Tarefas a realizar
1. Indique se cada afirmação a seguir concorda com o texto sobre Belchior. Responda sim ou não e cite as palavras exatas do texto que decidem a questão. (a) Belchior estava em sua casa, numa cidade do interior do Rio Grande do Sul. (b) O coração de Belchior parou enquanto ele ouvia samba. (c) A notícia da morte chegou num sábado à noite.
2. Prolongue o texto sobre Belchior com um novo parágrafo, começando logo depois da última frase dele.

A
VOZ ONIPRESENTE
(OU
minhas experiências com Belchior)
Em memória de Belchior (1946-2017)
“E eu quero é que esse canto torto
Feito
faca, corte a carne de vocês”
(Belchior, 1976)
Foi em um domingo,
véspera de feriado, após o almoço de família. Tomei conhecimento de que
Belchior tinha desaparecido de vez de nossas vidas. Estava em sua casa em uma bela
e pacata cidade no interior do Rio Grande do Sul. Seu coração velho de guerra e
combatente por mais de 70 anos de sonho de sangue e de América do Sul parou de
bater enquanto o poeta da canção ouvia música clássica. De nada adiantarão as
campanhas na Internet ou o amor verdadeiro dos fãs para que ele volte. De nada
adiantará as reportagens sensacionalistas dos programas de TV ou a proliferação
de comunidades nas redes sociais. E muito menos adiantarão as pichações clamando
a sua volta legítima para o convívio dos brasileiros e a saída de um presidente
ilegítimo do poder. Aquele rapaz latino-americano com pouco dinheiro no bolso
não irá mais voltar.

Dados fornecidos
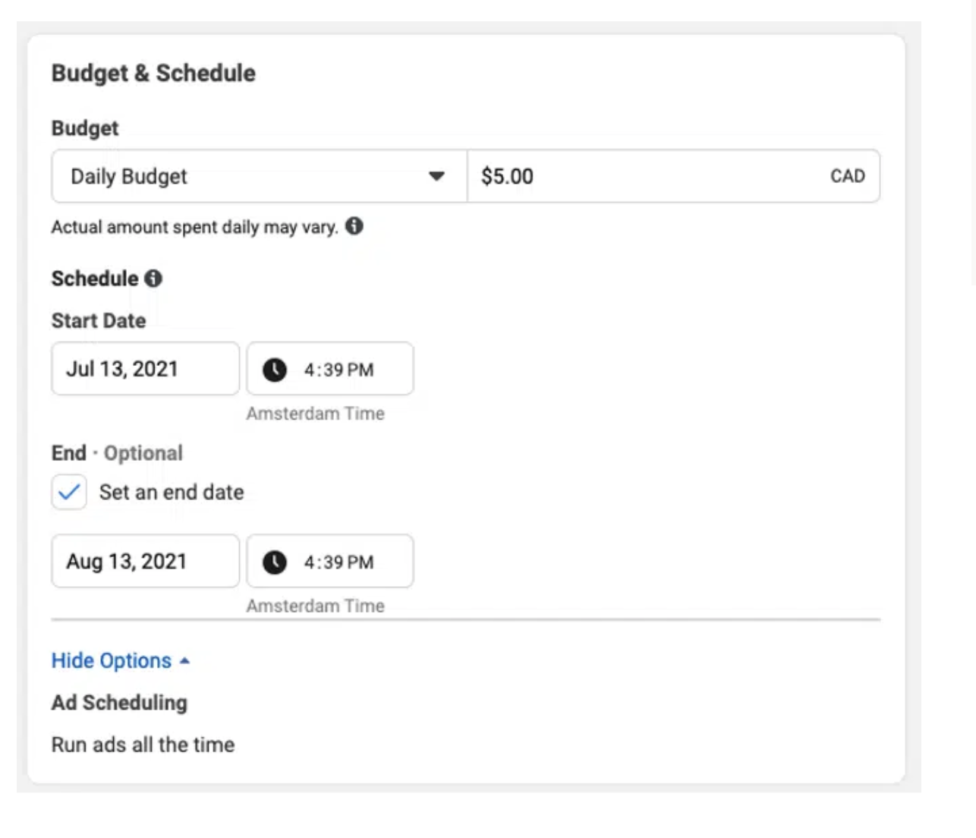The image size is (976, 838).
Task: Uncheck the Set an end date checkbox
Action: pos(69,492)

Lista de respostas
1.
(a) Sim: “Estava em sua casa em uma bela e pacata cidade no interior do Rio Grande do Sul.”
(b) Não: “parou de bater enquanto o poeta da canção ouvia música clássica.”
(c) Não: “Foi em um domingo, véspera de feriado, após o almoço de família.”

2.
Antes de desaparecer da vida artística
e dos olhos do grande público, Antônio Carlos Gomes Belchior Fontenelle
Fernandes foi um dos nomes mais importantes da música brasileira da década de 1970
para cá. Foi gravado por nomes da mais alta estirpe da MPB – Elis Regina,
Roberto Carlos, Vanusa, Elba Ramalho, Ney Matogrosso, Zélia Duncan foram alguns
dos artistas que gravaram suas canções. Álbuns como Anunciação
(1976) e Coração Selvagem (1977) se
tornaram não apenas verdadeiros clássicos, como também eram itens básicos de
qualquer boa discografia de MPB.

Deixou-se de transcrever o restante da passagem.